[Start Source extract]

Bank Chargebacks

We usually think of chargebacks as a dispute between a cardholder and a merchant, but in truth, not every chargeback happens at the cardholder’s initiation. Sometimes, they don’t even know a chargeback has been filed on their behalf. Issuing banks can and often do initiate chargebacks for their own reasons, and when merchants get hit with these chargebacks, they can be difficult or impossible to contest through the representment process.

As with true fraud chargebacks, the best thing to do about bank chargebacks is prevent them proactively. Why do issuing banks sometimes initiate chargebacks without the cardholder’s involvement, and how can merchants avoid these chargebacks?

A bank chargeback is any chargeback that is filed by the issuing bank without any underlying dispute or request from the cardholder. Typically, bank chargebacks occur because the issuer notices some kind of error or problem with the transaction that puts its validity into question.

When the issuer realizes that an invalid transaction has been processed, they can reverse it and restore the cardholder’s funds by following the same process that is used to remedy cardholder disputes: the chargeback process.

Chargebacks can be a very expensive problem for merchants, but the true cost of a chargeback is not always apparent at first glance. When a cardholder receives a chargeback, the disputed transaction amount is taken from the merchant account and given back to the cardholder.

In addition to this revenue loss, the merchant will incur chargeback fees from their acquiring bank or payment processor. When fees and overhead are included, the total cost of a chargeback can be up to two and a half times the original transaction amount.

Of even greater concern is the fact that the card networks require merchants to maintain a ratio of chargebacks to transactions that does not exceed a certain threshold, usually 1%. Every chargeback brings a merchant closer to the threshold, and merchants who go over it may find themselves subject to onerous mitigation programs.

In extreme cases, they may even lose their merchant accounts. To avoid this fate, a comprehensive chargeback prevention plan that factors in all types of chargebacks—including bank chargebacks—is essential.

What are Bank Chargebacks?

For disparate banks, merchants, and cardholders to seamlessly process credit card payments, a complex system of networked communications is required.

While the payments system is designed to catch and reject unauthorized or erroneous transactions, it is inevitable that some may slip through the cracks due to merchant error, software glitches, or a host of other issues.

When an issuing bank receives a transaction and detects something improper about it, they may attempt to fix the problem by reversing the transaction with a bank chargeback.

A bank chargeback is no different than any other chargeback. The only difference is that the cardholder did not request it—they might not even know about it until the funds are returned to their account.

Once initiated, it follows the same workflow and affects merchants in exactly the same way. An appropriate chargeback reason code will be assigned, chargeback fees will apply, and the merchant’s chargeback ratio will increase.

Bank chargebacks are usually filed due to processing or authorization errors. These chargebacks can be difficult or even impossible to represent successfully, as they are not based on subjective interpretations of fraud or merchant error, but on verifiable issues related to the transaction process.

Banks make mistakes too, and merchants should reach out to plead their case if they feel they have received a bank chargeback in error, but by and large the chargeback representment process is not an effective way of dealing with bank chargebacks. They must be avoided in the first place.

What are the Most Common Reasons for Bank Chargebacks?

[End Source extract]
[Start Dataset rows]

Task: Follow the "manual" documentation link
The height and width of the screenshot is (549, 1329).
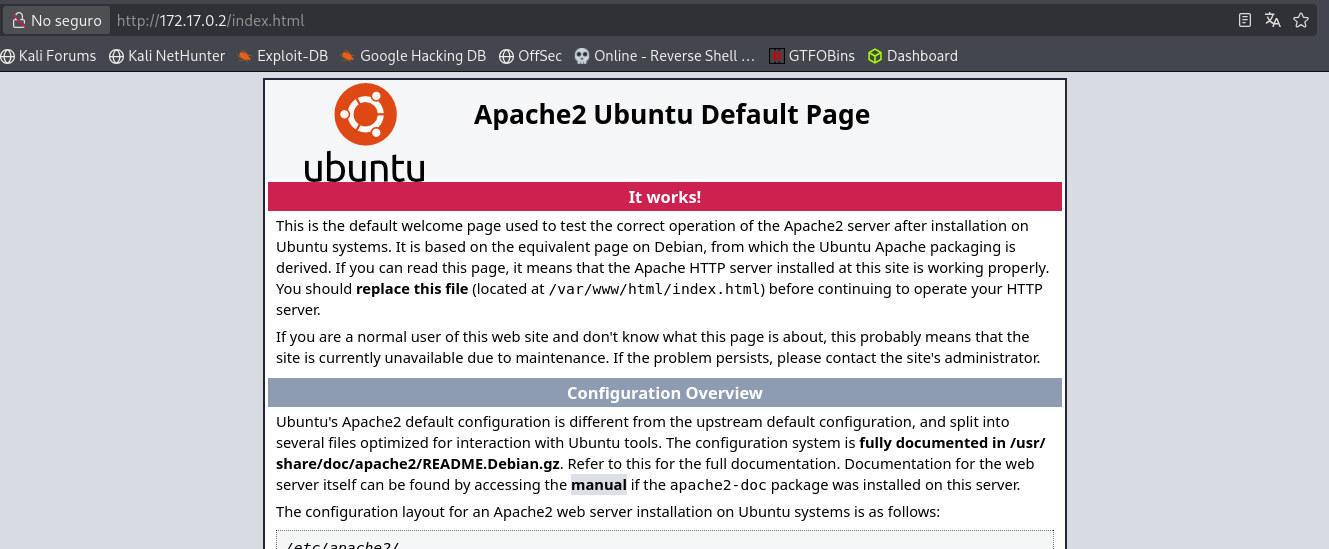Action: [x=598, y=485]
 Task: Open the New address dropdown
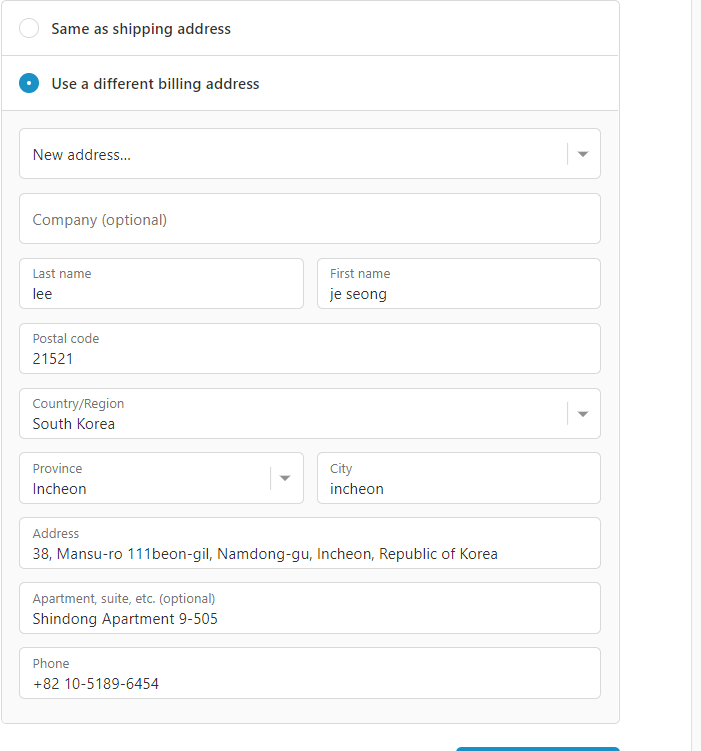pos(310,154)
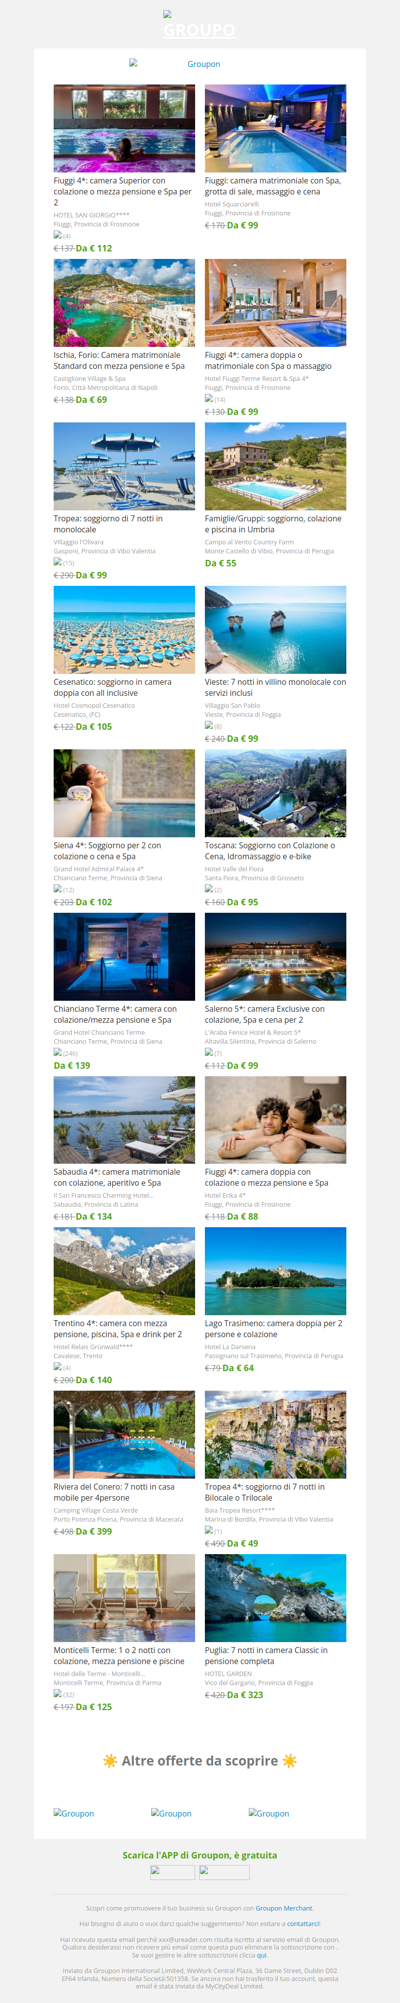
Task: Click rating icon under Hotel Relais Grünwald
Action: 58,1366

[End Dataset rows]

• Requests:
**1.** Write out the bank chargebacks passage again, starting at the words "Bank chargebacks are" and stopping after "for Bank Chargebacks?". Switch "authorization errors" to "data entry errors".
**2.** Proceed with the article on bank chargebacks from the point where it stops.

• Answers for the exercise:
**1.**
Bank chargebacks are usually filed due to processing or data entry errors. These chargebacks can be difficult or even impossible to represent successfully, as they are not based on subjective interpretations of fraud or merchant error, but on verifiable issues related to the transaction process.

Banks make mistakes too, and merchants should reach out to plead their case if they feel they have received a bank chargeback in error, but by and large the chargeback representment process is not an effective way of dealing with bank chargebacks. They must be avoided in the first place.

What are the Most Common Reasons for Bank Chargebacks?

**2.**
Issuing banks have wide latitude to exercise their chargeback rights when they feel it appropriate, but they show up most often in association with processing error and authorization-related reason codes. The following is a list of generic chargeback reasons that frequently show up as bank chargebacks:

  • Declined Authorization: authorization for the transaction was declined, but it was submitted anyway.
  • No Authorization: no authorization approval was given for the transaction.
  • Expired Card: the transaction was processed after the expiration date on the card.
  • Incorrect Transaction Amount: the amount processed does not match the amount authorized.
  • Incorrect Card Number: the transaction was processed against the wrong card or account number.
  • Incorrect Currency Code: the transaction currency that was processed does not match the currency type approved by the cardholder.
  • Duplicate Charge: a single authorized transaction was submitted more than once.
  • Late Presentment: too much time elapsed between the initiation of the transaction and its completion.
  • Merchant Fraud: the issuing bank has reason to suspect that the merchant is engaged in fraudulent conduct.

How Can Merchants Avoid Bank Chargebacks?

The good news for merchants is that most bank chargebacks can be avoided by carefully following the proper procedures for authorizing and submitting transactions.

Authorization-related chargebacks often happen because merchants are bending the rules or cutting corners in order to get a declined card to work; this is rarely a good idea.

Merchants can protect themselves by not “forcing” difficult transactions to go through and asking for alternate payment methods when cardholders are having a hard time with a particular card.

Other processing errors may occur when simple data entry mistakes are made, or procedures are not being followed correctly. Merchants should make sure their staff is well-trained on how to process credit card transactions, especially more complex ones that may involve currency conversion.

If the rules for handling certain transaction types seem unclear, reach out to your acquirer or payment processor for guidance.

Conclusion

Bank chargebacks may not be as thorny a problem for merchants as true fraud or friendly fraud chargebacks, but when it comes to revenue loss and your chargeback ratio, all chargebacks are equal in the end.

Analyzing your chargeback data can reveal whether or not you’re incurring a higher-than-normal rate of bank chargebacks, which can be a sign of problems with your transaction procedures. If bank chargebacks are impacting you, it’s important to take immediate steps to correct the issues that are leading to them.